Items from a data source:
★ ★ ★ ★

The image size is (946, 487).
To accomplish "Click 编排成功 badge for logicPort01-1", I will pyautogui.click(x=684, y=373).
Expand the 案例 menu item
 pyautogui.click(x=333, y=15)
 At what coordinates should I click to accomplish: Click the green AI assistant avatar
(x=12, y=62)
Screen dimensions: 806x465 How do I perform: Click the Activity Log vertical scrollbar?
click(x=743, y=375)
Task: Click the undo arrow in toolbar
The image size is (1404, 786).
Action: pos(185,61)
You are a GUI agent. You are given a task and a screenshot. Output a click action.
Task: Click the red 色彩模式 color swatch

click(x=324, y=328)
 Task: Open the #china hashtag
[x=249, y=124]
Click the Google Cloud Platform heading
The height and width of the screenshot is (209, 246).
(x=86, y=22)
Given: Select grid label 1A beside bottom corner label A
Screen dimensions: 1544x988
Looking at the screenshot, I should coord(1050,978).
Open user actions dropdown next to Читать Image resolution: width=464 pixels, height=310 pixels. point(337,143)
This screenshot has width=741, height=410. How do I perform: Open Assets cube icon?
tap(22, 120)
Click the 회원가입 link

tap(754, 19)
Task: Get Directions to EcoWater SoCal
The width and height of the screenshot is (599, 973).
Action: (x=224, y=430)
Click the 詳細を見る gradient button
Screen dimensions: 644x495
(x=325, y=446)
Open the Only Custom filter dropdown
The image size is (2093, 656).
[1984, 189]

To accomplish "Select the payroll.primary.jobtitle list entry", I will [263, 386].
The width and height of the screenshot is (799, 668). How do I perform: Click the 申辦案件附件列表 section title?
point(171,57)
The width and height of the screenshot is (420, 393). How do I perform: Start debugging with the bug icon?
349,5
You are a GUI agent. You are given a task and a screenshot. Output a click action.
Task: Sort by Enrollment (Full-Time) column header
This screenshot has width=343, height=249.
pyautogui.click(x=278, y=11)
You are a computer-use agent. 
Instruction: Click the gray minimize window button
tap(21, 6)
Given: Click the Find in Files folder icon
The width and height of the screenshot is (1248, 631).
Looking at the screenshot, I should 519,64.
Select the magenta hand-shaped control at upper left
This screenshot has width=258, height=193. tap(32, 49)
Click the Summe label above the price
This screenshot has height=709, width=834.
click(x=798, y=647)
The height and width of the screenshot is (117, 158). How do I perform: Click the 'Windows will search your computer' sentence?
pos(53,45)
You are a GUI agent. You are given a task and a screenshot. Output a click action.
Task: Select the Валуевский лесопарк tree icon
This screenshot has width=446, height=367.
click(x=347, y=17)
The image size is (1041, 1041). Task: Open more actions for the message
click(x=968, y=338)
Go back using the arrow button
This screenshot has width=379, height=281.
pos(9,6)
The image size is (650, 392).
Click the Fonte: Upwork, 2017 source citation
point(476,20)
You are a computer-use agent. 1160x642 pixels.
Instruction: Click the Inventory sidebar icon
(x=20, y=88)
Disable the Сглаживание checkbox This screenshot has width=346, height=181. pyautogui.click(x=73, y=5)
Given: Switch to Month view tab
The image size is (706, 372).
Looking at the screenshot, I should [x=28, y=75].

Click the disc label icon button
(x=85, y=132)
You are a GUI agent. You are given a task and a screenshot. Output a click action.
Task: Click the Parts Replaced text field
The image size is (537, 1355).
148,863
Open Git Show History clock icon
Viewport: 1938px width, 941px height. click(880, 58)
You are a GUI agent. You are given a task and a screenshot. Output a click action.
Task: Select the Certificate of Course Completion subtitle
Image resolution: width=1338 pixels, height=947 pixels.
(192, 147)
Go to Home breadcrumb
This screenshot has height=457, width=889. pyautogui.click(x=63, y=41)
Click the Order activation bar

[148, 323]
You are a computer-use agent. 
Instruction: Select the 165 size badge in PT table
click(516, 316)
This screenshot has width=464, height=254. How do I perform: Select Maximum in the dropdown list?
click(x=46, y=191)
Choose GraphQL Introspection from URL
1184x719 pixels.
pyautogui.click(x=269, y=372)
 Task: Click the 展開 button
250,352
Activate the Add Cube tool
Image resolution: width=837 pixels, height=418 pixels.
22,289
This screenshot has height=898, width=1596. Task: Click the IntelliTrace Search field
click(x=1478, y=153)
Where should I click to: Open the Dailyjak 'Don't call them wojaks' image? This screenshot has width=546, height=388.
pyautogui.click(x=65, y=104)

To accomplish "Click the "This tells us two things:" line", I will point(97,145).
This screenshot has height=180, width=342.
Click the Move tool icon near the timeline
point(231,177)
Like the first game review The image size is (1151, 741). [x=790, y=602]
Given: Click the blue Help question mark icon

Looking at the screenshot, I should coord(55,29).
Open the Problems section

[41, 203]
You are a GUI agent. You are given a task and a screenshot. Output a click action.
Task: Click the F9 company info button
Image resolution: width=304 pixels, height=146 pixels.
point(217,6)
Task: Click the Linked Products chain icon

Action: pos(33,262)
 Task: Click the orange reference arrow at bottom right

★ ★ ★ ★

▸ **What you need to do**
The records must be reproduced in full. Nothing should differ.

▸ **Exercise output**
The image size is (946, 487).
To accomplish "Click 编排成功 badge for logicPort01-1", I will pyautogui.click(x=684, y=373).
Expand the 案例 menu item
 pyautogui.click(x=333, y=15)
 At what coordinates should I click to accomplish: Click the green AI assistant avatar
(x=12, y=62)
Screen dimensions: 806x465 How do I perform: Click the Activity Log vertical scrollbar?
click(x=743, y=375)
Task: Click the undo arrow in toolbar
The image size is (1404, 786).
Action: pos(185,61)
You are a GUI agent. You are given a task and a screenshot. Output a click action.
Task: Click the red 色彩模式 color swatch

click(x=324, y=328)
 Task: Open the #china hashtag
[x=249, y=124]
Click the Google Cloud Platform heading
The height and width of the screenshot is (209, 246).
(x=86, y=22)
Given: Select grid label 1A beside bottom corner label A
Screen dimensions: 1544x988
Looking at the screenshot, I should coord(1050,978).
Open user actions dropdown next to Читать Image resolution: width=464 pixels, height=310 pixels. point(337,143)
This screenshot has width=741, height=410. How do I perform: Open Assets cube icon?
tap(22, 120)
Click the 회원가입 link

tap(754, 19)
Task: Get Directions to EcoWater SoCal
The width and height of the screenshot is (599, 973).
Action: (x=224, y=430)
Click the 詳細を見る gradient button
Screen dimensions: 644x495
(x=325, y=446)
Open the Only Custom filter dropdown
The image size is (2093, 656).
[1984, 189]

To accomplish "Select the payroll.primary.jobtitle list entry", I will [263, 386].
The width and height of the screenshot is (799, 668). How do I perform: Click the 申辦案件附件列表 section title?
point(171,57)
The width and height of the screenshot is (420, 393). How do I perform: Start debugging with the bug icon?
349,5
You are a GUI agent. You are given a task and a screenshot. Output a click action.
Task: Sort by Enrollment (Full-Time) column header
This screenshot has width=343, height=249.
pyautogui.click(x=278, y=11)
You are a computer-use agent. 
Instruction: Click the gray minimize window button
tap(21, 6)
Given: Click the Find in Files folder icon
The width and height of the screenshot is (1248, 631).
Looking at the screenshot, I should 519,64.
Select the magenta hand-shaped control at upper left
This screenshot has width=258, height=193. tap(32, 49)
Click the Summe label above the price
This screenshot has height=709, width=834.
click(x=798, y=647)
The height and width of the screenshot is (117, 158). How do I perform: Click the 'Windows will search your computer' sentence?
pos(53,45)
You are a GUI agent. You are given a task and a screenshot. Output a click action.
Task: Select the Валуевский лесопарк tree icon
This screenshot has width=446, height=367.
click(x=347, y=17)
The image size is (1041, 1041). Task: Open more actions for the message
click(x=968, y=338)
Go back using the arrow button
This screenshot has width=379, height=281.
pos(9,6)
The image size is (650, 392).
Click the Fonte: Upwork, 2017 source citation
point(476,20)
You are a computer-use agent. 1160x642 pixels.
Instruction: Click the Inventory sidebar icon
(x=20, y=88)
Disable the Сглаживание checkbox This screenshot has width=346, height=181. pyautogui.click(x=73, y=5)
Given: Switch to Month view tab
The image size is (706, 372).
Looking at the screenshot, I should [x=28, y=75].

Click the disc label icon button
(x=85, y=132)
You are a GUI agent. You are given a task and a screenshot. Output a click action.
Task: Click the Parts Replaced text field
The image size is (537, 1355).
148,863
Open Git Show History clock icon
Viewport: 1938px width, 941px height. click(880, 58)
You are a GUI agent. You are given a task and a screenshot. Output a click action.
Task: Select the Certificate of Course Completion subtitle
Image resolution: width=1338 pixels, height=947 pixels.
(192, 147)
Go to Home breadcrumb
This screenshot has height=457, width=889. pyautogui.click(x=63, y=41)
Click the Order activation bar

[148, 323]
You are a computer-use agent. 
Instruction: Select the 165 size badge in PT table
click(516, 316)
This screenshot has width=464, height=254. How do I perform: Select Maximum in the dropdown list?
click(x=46, y=191)
Choose GraphQL Introspection from URL
1184x719 pixels.
pyautogui.click(x=269, y=372)
 Task: Click the 展開 button
250,352
Activate the Add Cube tool
Image resolution: width=837 pixels, height=418 pixels.
22,289
This screenshot has height=898, width=1596. Task: Click the IntelliTrace Search field
click(x=1478, y=153)
Where should I click to: Open the Dailyjak 'Don't call them wojaks' image? This screenshot has width=546, height=388.
pyautogui.click(x=65, y=104)

To accomplish "Click the "This tells us two things:" line", I will point(97,145).
This screenshot has height=180, width=342.
Click the Move tool icon near the timeline
point(231,177)
Like the first game review The image size is (1151, 741). [x=790, y=602]
Given: Click the blue Help question mark icon

Looking at the screenshot, I should coord(55,29).
Open the Problems section

[41, 203]
You are a GUI agent. You are given a task and a screenshot. Output a click action.
Task: Click the F9 company info button
Image resolution: width=304 pixels, height=146 pixels.
point(217,6)
Task: Click the Linked Products chain icon

Action: pos(33,262)
 Task: Click the orange reference arrow at bottom right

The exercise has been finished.